Auf dem Platz sind sie schneller und athletischer als ihre Vorgänger, können häufig verschiedene Positionen perfekt ausfüllen. Taktisch wird von ihnen verlangt, dass sie verschiedene Systeme beherrschen. Und der Torwart sollte gleichzeitig auch ein guter Fußballer sein, der manchmal als letzter Mann vor dem Strafraum eingreifen muss und von dort auch das Spiel eröffnet.
Du schreibst auch Bücher. Du könntest doch sicher ganze Bücher mit deinen Erlebnissen und Geschichten aus deiner Zeit als Kommentator füllen. War dieser Gedanke schon einmal vorhanden?

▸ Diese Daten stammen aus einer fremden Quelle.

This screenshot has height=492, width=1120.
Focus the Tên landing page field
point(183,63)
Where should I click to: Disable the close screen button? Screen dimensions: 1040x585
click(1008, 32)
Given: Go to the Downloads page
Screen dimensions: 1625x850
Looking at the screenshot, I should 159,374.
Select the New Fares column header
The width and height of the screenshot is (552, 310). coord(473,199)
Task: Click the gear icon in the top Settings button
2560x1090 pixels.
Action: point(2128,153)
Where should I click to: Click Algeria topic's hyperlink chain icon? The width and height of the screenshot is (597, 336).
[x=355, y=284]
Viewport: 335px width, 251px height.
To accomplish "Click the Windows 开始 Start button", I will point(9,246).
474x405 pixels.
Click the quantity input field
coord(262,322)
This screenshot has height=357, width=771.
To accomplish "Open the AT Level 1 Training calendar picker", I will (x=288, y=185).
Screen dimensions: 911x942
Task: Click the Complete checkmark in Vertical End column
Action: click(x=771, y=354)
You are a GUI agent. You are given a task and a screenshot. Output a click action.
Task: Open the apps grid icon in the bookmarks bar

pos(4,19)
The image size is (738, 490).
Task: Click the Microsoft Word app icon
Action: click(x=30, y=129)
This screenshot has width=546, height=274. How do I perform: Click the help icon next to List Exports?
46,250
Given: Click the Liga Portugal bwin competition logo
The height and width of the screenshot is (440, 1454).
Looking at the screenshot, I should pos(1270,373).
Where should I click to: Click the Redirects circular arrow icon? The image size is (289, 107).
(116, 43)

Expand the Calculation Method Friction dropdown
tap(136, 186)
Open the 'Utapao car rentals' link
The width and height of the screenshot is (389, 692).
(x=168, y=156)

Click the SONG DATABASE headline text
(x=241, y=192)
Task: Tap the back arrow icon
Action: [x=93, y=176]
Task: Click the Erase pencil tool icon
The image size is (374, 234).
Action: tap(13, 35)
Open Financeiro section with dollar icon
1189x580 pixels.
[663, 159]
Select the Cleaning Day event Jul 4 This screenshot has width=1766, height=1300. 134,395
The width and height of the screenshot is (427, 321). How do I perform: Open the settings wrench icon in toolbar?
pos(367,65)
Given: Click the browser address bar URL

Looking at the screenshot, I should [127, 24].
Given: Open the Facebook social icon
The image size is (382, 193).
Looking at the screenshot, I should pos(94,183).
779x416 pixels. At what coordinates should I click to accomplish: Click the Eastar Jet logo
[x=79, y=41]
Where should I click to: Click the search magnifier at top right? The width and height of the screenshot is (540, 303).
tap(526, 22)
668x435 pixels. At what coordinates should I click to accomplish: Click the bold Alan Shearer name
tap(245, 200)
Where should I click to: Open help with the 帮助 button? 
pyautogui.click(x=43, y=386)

Ich habe zwei Krimis geschrieben, zwei Fußballbücher und eines, in dem es tatsächlich um mich geht. Das Buch heißt „Mein Leben als jugendlicher Draufgänger“. Das Schreiben hatte etwas Therapeutisches, denn dort habe ich Kindheits- und Jugenderinnerungen aus meiner Heimat im Ruhrgebiet aufgeschrieben. Das größte Kompliment war immer für mich, wenn Leserinnen und Leser meiner Alterspreisklasse mir sagten: Da hast du die Fünfziger, Sechziger und Siebziger prima getroffen, so ähnlich war es bei mir auch. Ich werde aber mit Sicherheit kein Buch über meine Heldentaten am Mikrofon und die Erlebnisse mit den Fußball-Größen schreiben. Das ist einfach nicht mein Ding. Das sollen andere so machen, ich tu’s nicht. Und jetzt der Werbeblock: Im Mai erscheint ein Buch unter dem Titel „Manni Bananenflank, ich Kopfball, Tor!“ Das ist die Neuauflage eines Werkes aus dem Jahre 2009, in dem spektakuläre Fußballspiele aus dem Munde von Protagonisten beschrieben werden. Ich habe zu jedem Spiel einen hoffentlich schwungvollen und originellen Kommentar geschrieben. Das Buch ist nicht nur aktuell überarbeitet, sondern auch mit neuen Szenen aus den letzten zehn Jahren ergänzt worden.
Mario Basler füllt ganze Veranstaltungssäle mit den Proll-Geschichten aus seinem Fußballerleben. Du könntest quasi mit deinen Geschichten das anspruchsvollere Publikum bedienen. Gute Idee oder ist man als Radiokommentator lieber „unsichtbar“?
Für die Antwort habe ich eine Bedingung: Ich möchte nicht mit Mario Basler verglichen werden. Das macht weder fußballerisch noch von der Art der Bühnendarbietung einen Sinn. Aber eines stimmt, ich trete tatsächlich des Öfteren mit Vorträgen auf, in dem ich Anekdoten aus meinem Reporterleben und aus dem Fußball vergangener Tage erzähle. Das ergänze ich dann noch mit Bemerkungen über die explodierende wirtschaftliche Entwicklung im Fußball. Am Schluss steht dann immer meine persönliche Hitparade der Fußballersprüche. Eigenlob stinkt, aber der Vortrag kommt immer sehr gut an. Vor allen Dingen gibt es viel zu Lachen.